BATFE, here we come!


----------



## DanP_from_AZ (May 8, 2009)

SRose1219 said:


> . . . Also does anyone have any favorite of ammo and grain for there guns? Thanks


To the absolute and utter amazement of the regulars here, I am going to forgo my usual piling on with additional "snark".

Currently, I'm loading both my nightstand Beretta FS 92 Centurion and my CCW SIG P290 with the same 9 mm ammo.
The last of my supply of Remington Golden Saber JHP (Jacketed Hollow Point) 124 grain +P (higher pressure, higher velocity).

I plan on trying Hornady Critical Defense next. I won't be using any more +P in the 15 oz (unloaded) SIG. Kinda hot for an old guy.

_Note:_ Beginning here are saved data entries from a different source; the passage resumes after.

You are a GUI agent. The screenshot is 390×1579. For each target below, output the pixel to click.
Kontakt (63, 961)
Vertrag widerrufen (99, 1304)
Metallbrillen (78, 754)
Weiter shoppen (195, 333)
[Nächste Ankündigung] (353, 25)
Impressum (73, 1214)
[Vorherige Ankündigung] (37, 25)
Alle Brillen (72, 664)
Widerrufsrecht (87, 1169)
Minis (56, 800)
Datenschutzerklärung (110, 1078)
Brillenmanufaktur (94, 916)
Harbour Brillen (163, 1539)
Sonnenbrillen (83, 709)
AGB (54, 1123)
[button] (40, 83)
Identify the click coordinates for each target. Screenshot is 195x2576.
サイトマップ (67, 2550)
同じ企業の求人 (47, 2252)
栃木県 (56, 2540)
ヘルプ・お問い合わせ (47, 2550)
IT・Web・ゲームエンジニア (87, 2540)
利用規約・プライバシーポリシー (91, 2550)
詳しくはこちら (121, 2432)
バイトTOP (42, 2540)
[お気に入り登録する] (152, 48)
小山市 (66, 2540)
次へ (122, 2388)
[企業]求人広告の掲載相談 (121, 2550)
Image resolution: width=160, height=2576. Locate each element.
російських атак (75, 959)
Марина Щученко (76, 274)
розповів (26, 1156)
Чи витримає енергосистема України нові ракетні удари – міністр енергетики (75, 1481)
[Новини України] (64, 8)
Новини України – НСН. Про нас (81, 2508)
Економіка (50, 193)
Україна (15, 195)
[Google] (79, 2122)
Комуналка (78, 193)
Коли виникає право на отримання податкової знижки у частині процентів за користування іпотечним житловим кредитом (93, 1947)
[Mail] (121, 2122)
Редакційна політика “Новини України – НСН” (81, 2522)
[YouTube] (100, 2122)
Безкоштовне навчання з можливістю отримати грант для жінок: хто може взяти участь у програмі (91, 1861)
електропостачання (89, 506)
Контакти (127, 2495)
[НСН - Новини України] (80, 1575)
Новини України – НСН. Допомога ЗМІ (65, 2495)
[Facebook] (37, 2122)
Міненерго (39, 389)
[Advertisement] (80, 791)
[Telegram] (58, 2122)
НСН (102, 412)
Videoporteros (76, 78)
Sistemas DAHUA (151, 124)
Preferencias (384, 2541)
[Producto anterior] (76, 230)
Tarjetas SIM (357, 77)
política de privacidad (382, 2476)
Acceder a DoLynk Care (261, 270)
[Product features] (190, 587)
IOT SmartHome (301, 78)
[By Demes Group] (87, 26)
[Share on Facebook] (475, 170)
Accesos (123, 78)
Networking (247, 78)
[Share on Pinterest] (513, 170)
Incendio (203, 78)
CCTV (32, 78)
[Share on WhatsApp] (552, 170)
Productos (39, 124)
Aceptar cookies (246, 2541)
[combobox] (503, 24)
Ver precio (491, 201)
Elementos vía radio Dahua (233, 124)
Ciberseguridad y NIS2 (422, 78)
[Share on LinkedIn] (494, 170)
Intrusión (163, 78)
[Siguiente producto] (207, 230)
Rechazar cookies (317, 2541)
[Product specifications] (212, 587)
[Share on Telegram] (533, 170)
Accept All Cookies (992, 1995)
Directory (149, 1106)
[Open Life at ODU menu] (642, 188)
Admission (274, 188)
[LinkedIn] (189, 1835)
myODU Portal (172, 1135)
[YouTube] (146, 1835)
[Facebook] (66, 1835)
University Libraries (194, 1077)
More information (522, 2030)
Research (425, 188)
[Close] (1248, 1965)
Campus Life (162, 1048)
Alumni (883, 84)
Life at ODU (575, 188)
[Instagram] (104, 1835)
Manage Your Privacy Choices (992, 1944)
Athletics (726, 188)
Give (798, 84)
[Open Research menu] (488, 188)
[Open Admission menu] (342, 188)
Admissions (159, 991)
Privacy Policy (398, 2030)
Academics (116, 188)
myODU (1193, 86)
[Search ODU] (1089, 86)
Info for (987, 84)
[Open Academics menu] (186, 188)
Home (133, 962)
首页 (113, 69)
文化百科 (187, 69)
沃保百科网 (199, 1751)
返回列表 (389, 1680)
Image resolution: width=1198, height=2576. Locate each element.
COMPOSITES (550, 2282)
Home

OK, you guys just KNEW I just HAD to sneak in SOME snark. :smt1099


SRose1219 said:


> . . . Also does anyone have any favorite of ammo and grain for *there *guns? Thanks


There's no "there" there, because it's "their" there. :mrgreen:


----------



## Easy_CZ (Jul 20, 2012)

Don't pay any attention to these wise-guys. Check out this link for some solid recommendations: http://www.ar15.com/ammo/project/Self_Defense_Ammo_FAQ/index.htm

I lean toward 147gr Gold Dots & HSTs in my Glock, Sig and CZ.


----------



## Steve M1911A1 (Feb 6, 2008)

DanP_from_AZ said:


> ...OK, you guys just KNEW I just HAD to sneak in SOME snark. :smt1099
> There's no "there" there, because it's "their" there. :mrgreen:


There, there, *Dan*. There, there.



Easy_CZ said:


> Don't pay any attention to these wise-guys...


On the contrary, _pay close attention_.
Why?
Because a question that's a comprehensible, complete thought will get better information and the most useful answers.


----------



## DanP_from_AZ (May 8, 2009)

Steve M1911A1 said:


> . . . On the contrary, _pay close attention_.
> Why?
> Because a question that's a comprehensible, complete thought will get better information and the most useful answers.


Common Steve, cut it out !

I just hate it and it makes near insanely jealous when you fire off another pearl of wisdom. Cut it out ! OK, how about knock it off ? :numbchuck:


----------



## Steve M1911A1 (Feb 6, 2008)

DanP_from_AZ said:


> ..._t makes near insanely jealous when you fire off another pearl of wisdom. Cut it out ! OK, how about knock it off ? :numbchuck:_


_
Look, at my age, what else have I left to do?
Sure as heck, I'm not gonna floor you with my weight-lifting ability.

At least Jean is nice enough not to laugh too loudly, as we slip into bed._


----------



## rdstrain49 (Dec 13, 2012)

I can just smell the senility setting in. 

If you are considering a quality weapon that fits you and suits your intended use, why would you need "options"? Re. ammo, most any factory defense load will work just fine. Personally I prefer Winchester Silver Tip.


----------



## plp (Jan 13, 2013)

rdstrain49 said:


> I can just smell the senility setting in.
> 
> If you are considering a quality weapon that fits you and suits your intended use, why would you need "options"? Re. ammo, most any factory defense load will work just fine. Personally I prefer Winchester Silver Tip.


That's not senility, that's incontinence........

A grain is a unit of measure for weight, where one ounce equals 437.5 grains. a 115 grain bullet is a frog hair over a quarter ounce in weight, or for the more metrically inclined, about 7.45 grams.


----------